We could make a weekend of it.” Felicia’s birthday was in four weeks, at the end of January.

The others smiled at her and loved the idea.

“She would have loved that,” Charlotte said with a smile. Olivia was pleased too. And Veronica endorsed the idea. She and Olivia were feeling at home there after spending Christmas at the farm, and they helped Quinne and Charlotte pick comfortable rooms.

They all disappeared upstairs to dress and were back an hour later. Cooper whistled as Quinne came down the stairs in a short silver minidress that molded her figure and showed off her legs, with high-heeled silver sandals.

“I feel like the Tin Man in The Wizard of Oz,” she said, looking embarrassed, but Cooper put his arms around her and kissed her and poured the champagne he’d just opened.

They had brought a bottle of Dom Perignon.

Charlotte came down a few minutes later in a long black skirt she’d bought in Paris and a silky gold top.

Veronica had helped Olivia get into a soft pink cashmere dress with a long skirt, and Veronica was wearing a long red knit dress that was casual and chic, which Anson had bought her for her birthday at Dior.

They all looked very festive, as Coop poured them each a glass of champagne.

The doorbell rang as he did, and Charlotte went to open it.

“Are we expecting anyone?” she asked Veronica over her shoulder, opening the door before Veronica heard her, and found herself looking at a tall handsome man with slightly wild blond hair wearing a dinner jacket, an immaculate white shirt, and a black tie, with jeans and black velvet shoes.

Veronica smiled when she saw him and went to greet him, as he stared down at Charlotte with an emotional look.

“You look so much like your mother,” he said softly, and it took a minute before Charlotte realized who he was.

“Sorry, I’m Andy York. You took me by surprise.

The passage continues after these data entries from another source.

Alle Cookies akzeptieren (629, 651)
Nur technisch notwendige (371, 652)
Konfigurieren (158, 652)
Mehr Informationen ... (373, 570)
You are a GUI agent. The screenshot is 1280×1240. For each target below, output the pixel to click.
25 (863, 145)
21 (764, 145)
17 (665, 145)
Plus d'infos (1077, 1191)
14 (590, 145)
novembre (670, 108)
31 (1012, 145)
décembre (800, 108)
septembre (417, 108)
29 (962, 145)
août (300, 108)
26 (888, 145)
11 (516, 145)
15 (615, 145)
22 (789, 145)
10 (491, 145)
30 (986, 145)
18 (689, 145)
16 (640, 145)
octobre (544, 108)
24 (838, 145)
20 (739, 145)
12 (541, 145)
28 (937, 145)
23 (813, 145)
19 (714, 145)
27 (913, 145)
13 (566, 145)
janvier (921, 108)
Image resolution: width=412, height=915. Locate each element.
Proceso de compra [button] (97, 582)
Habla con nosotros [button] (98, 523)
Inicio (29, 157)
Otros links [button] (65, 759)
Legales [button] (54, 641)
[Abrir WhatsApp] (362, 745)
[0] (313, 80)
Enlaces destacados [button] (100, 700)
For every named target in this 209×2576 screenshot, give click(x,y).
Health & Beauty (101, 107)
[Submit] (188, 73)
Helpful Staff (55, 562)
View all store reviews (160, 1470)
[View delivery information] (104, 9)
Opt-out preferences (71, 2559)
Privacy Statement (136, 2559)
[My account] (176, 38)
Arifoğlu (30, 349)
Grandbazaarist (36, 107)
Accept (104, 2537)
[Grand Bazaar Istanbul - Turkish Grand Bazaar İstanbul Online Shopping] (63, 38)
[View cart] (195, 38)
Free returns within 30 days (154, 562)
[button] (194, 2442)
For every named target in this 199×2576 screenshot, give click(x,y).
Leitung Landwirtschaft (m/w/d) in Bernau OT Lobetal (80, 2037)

” He smiled broadly when he greeted the others, and took a glass of champagne from the silver tray Coop was passing around.

The two men seemed to have an instant rapport, and within a short time were talking about films they’d worked on in L.A.

, Cooper as an actor, and Andy as a screenwriter.

They discovered that they knew several people in common, and Charlotte was watching them closely as they talked.

“He’s definitely a hunk,” Veronica commented, as the group moved into the living room, and the two men were engrossed in conversation in front of the fire.

“I’m allergic to men who look like that,” Charlotte whispered. “I learned my lesson years ago. I fall madly in love with them, and they turn out to be assholes. Movie-star-handsome men are a death wish for anyone who gets involved with them. I swore them off after Adam.”

“Andy is actually a nice guy,” Olivia joined the whispered conversation between sisters.

“I’ll take your word for it,” Charlotte said, looking unnerved. “I’m not going to go near him,” she said, as Olivia remembered that she had seated them next to each other at the dinner table.

“Do you want me to move him?” Olivia asked her, and Charlotte shook her head.

“It’s a test of ten years of therapy to see if I can remain sane and have an intelligent conversation with him,” she said, helping herself to the champagne, and Quinne saw Andy lose interest in Cooper, as Charlotte crossed the room and they exchanged a smile.

There was definitely some kind of chemistry between them, whether Charlotte admitted it or not, and Andy wasn’t just a handsome hunk, he was a genuinely nice man, and fun to talk to, as Coop had discovered.

Inevitably, during dinner the conversation turned to his father and their mother, and they toasted Felicia and Spencer, and the love they had shared for so many years.